• _Consigne donnée A_:
Quels pouvoirs exécutifs l'extrait ci-dessous sur la dévolution au pays de Galles cite-t-il comme exemples de ceux transférés à la nouvelle Assemblée ? Donnez-les tous.

#### Extrait fourni

B – Innovations constitutionnelles au pays de Galles

Le Government of Wales Act 1998 est, quant à lui, à l’origine d’une forme de dévolution exécutive sans précédent au Royaume-Uni. Il permet le transfert vers la nouvelle Assemblée des pouvoirs exécutifs détenus jusqu’alors par le gouvernement central, tels que l’octroi d’allocations budgétaires, le développement et la mise en application de nouvelles lois, ou encore la détermination d’objectifs et le contrôle des institutions publiques. L’Assemblée n’est donc pas législative puisqu’elle n’est pas en droit de passer de législation primaire, mais elle peut décider de législation secondaire dans le cadre des fonctions qui lui sont attribuées dans le Government of Wales Act de 1998. Notons par ailleurs que celles-ci seront considérablement développées dans le Government of Wales Act de 2006, comme nous le verrons plus loin. L’Assemblée peut en outre proposer des projets de loi à Westminster (private bills) et doit être consultée pour tout projet de loi impliquant le pays de Galles. Elle dispose de fonctions gouvernementales dans dix-huit domaines qui lui sont transférés par le secrétaire d’Etat pour le pays de Galles au nom de la Couronne. Ces fonctions sont transférées à l’Assemblée dans son ensemble et non à quelques uns de ses membres individuels. L’ensemble de l’Assemblée est ainsi responsable des décisions qui sont prises en son sein et il est attendu de tous ses membres qu’ils contribuent à la prise de décisions informées et ciblées et qu’ils apportent transparence et accessibilité au fonctionnement de l’Assemblée.

L’Assemblée comprend soixante membres directement élus selon le même mode de scrutin semi-proportionnel que le Parlement écossais : quarante de ses membres sont élus dans les circonscriptions électorales parlementaires au scrutin uninominal à un tour et vingt autres par le système du membre additionné, soit quatre membres pour chacune des circonscriptions régionales utilisées pour les élections européennes. Les membres de l’Assemblée (Assembly Members, ou AMs) sont élus pour une période de quatre ans et le Government of Wales Act ne fait aucune mention d’une possibilité de dissolution.

########
#### Enregistrements fournis

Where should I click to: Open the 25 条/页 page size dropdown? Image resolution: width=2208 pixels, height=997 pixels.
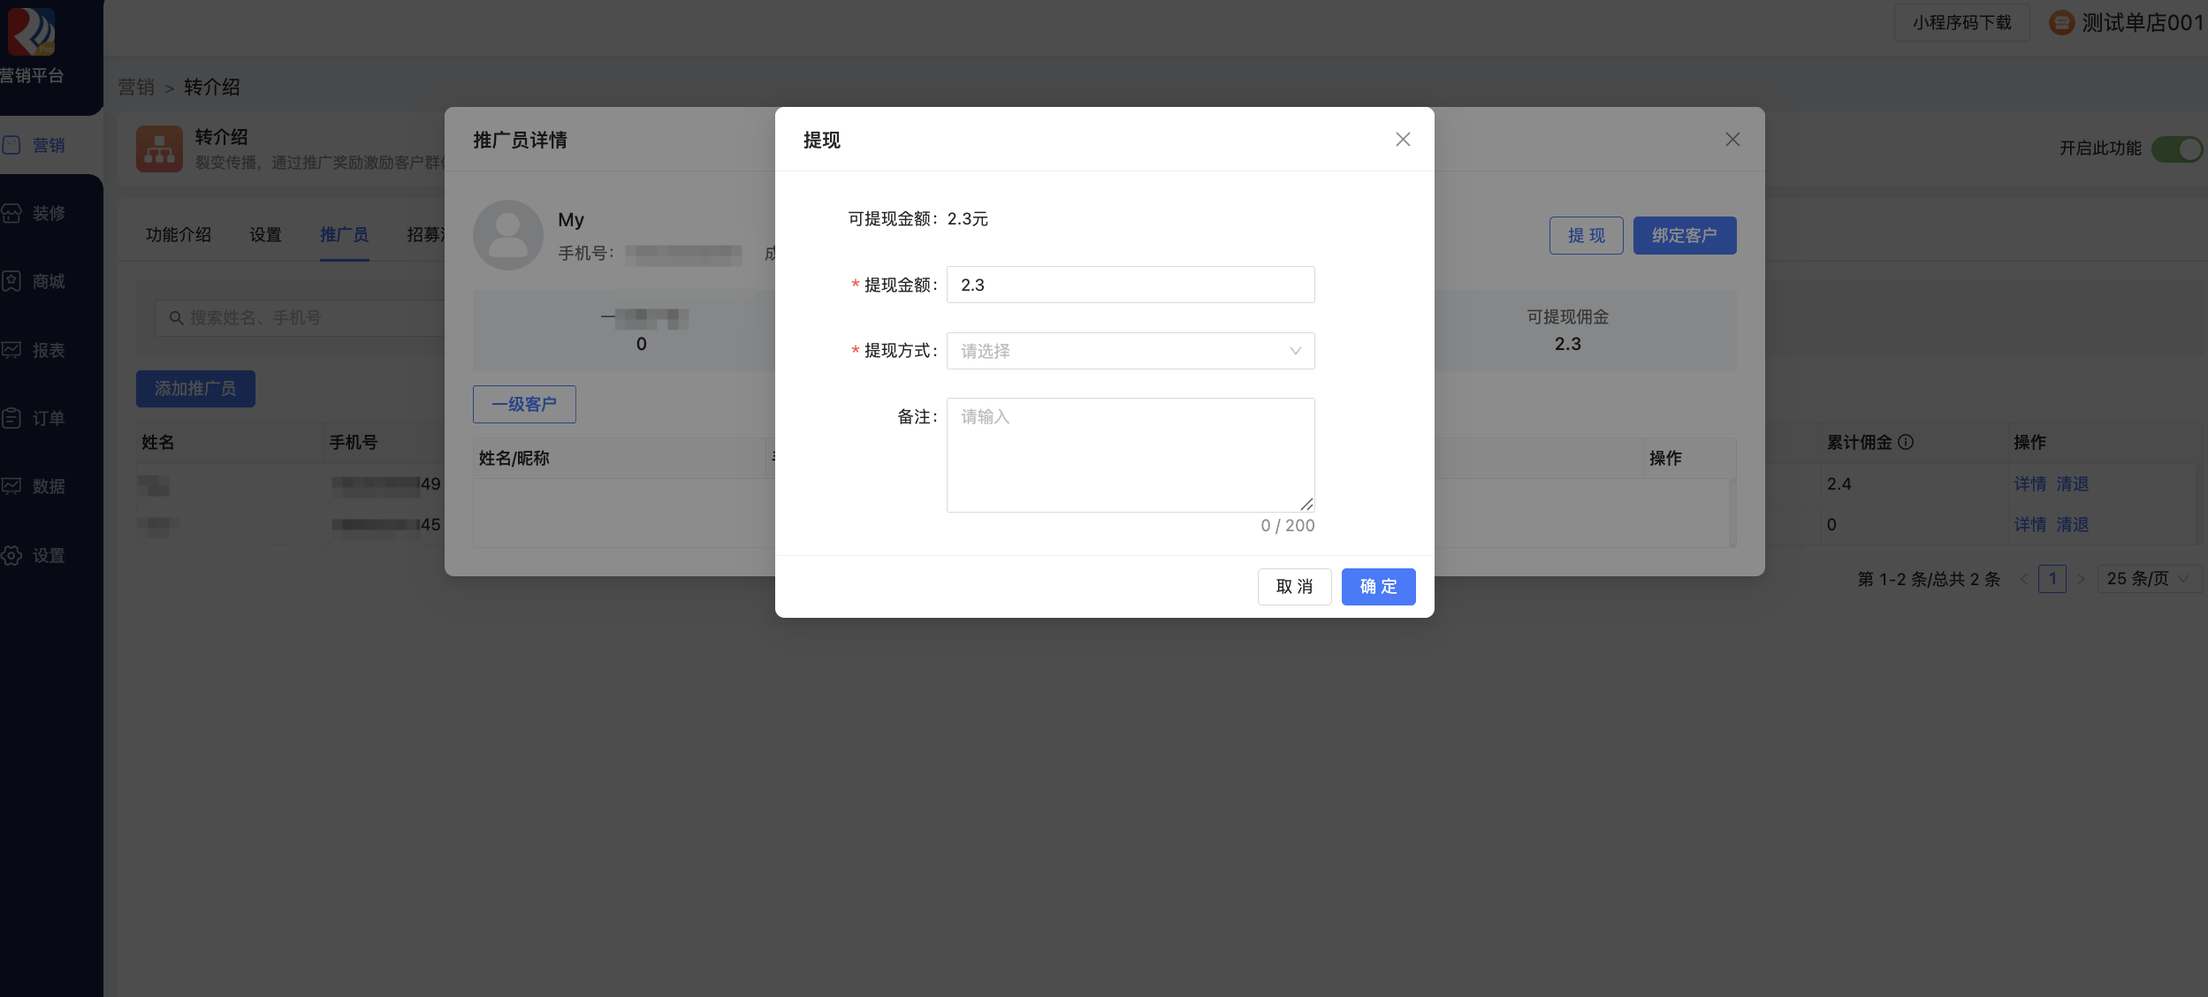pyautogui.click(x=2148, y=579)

########
#### Enregistrements fournis

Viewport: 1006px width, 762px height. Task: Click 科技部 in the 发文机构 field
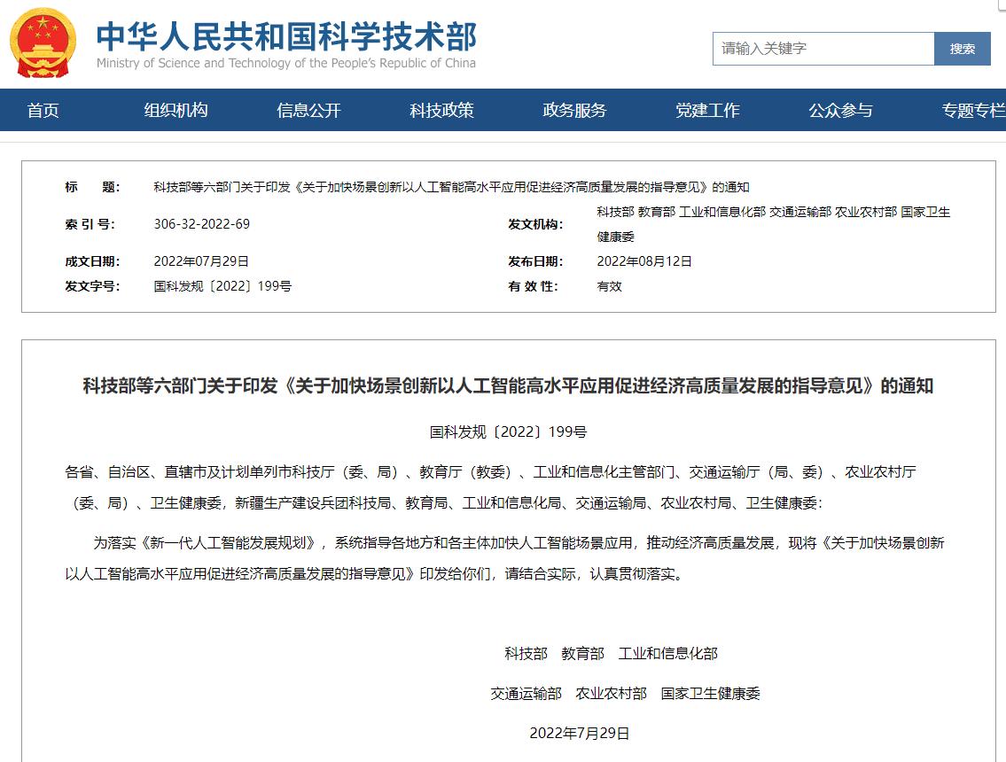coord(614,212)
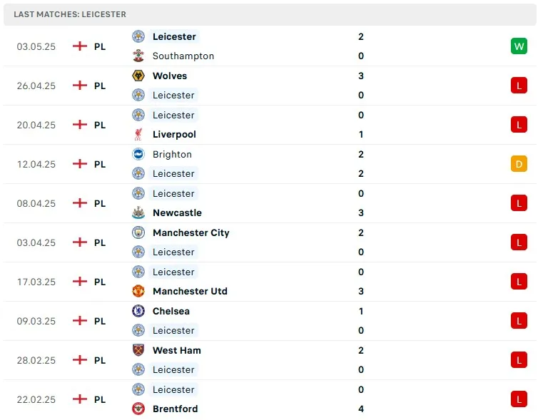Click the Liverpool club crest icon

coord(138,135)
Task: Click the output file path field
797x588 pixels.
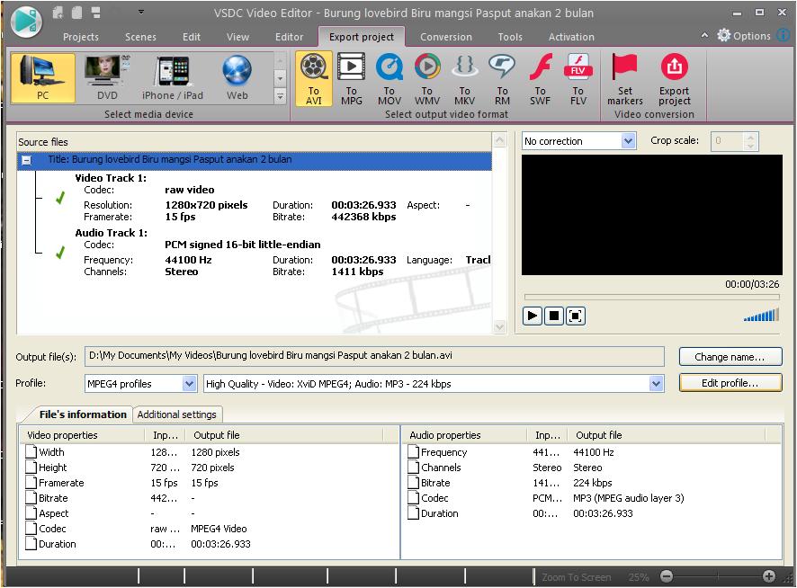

########

• _Consigne donnée B_:
Recopiez les lignes des enregistrements en commençant par celle qui contient "Viewport: 1006px width, 762px" et en continuant jusqu'à celle qui contient "797x588 pixels.", les deux comprises. Laissez les images de côté dans votre réponse.

• _Résultat final A_:
- l'octroi d'allocations budgétaires
- le développement et la mise en application de nouvelles lois
- la détermination d'objectifs
- le contrôle des institutions publiques

• _Résultat final B_:
Viewport: 1006px width, 762px height. Task: Click 科技部 in the 发文机构 field
coord(614,212)
Click the Liverpool club crest icon

coord(138,135)
Task: Click the output file path field
797x588 pixels.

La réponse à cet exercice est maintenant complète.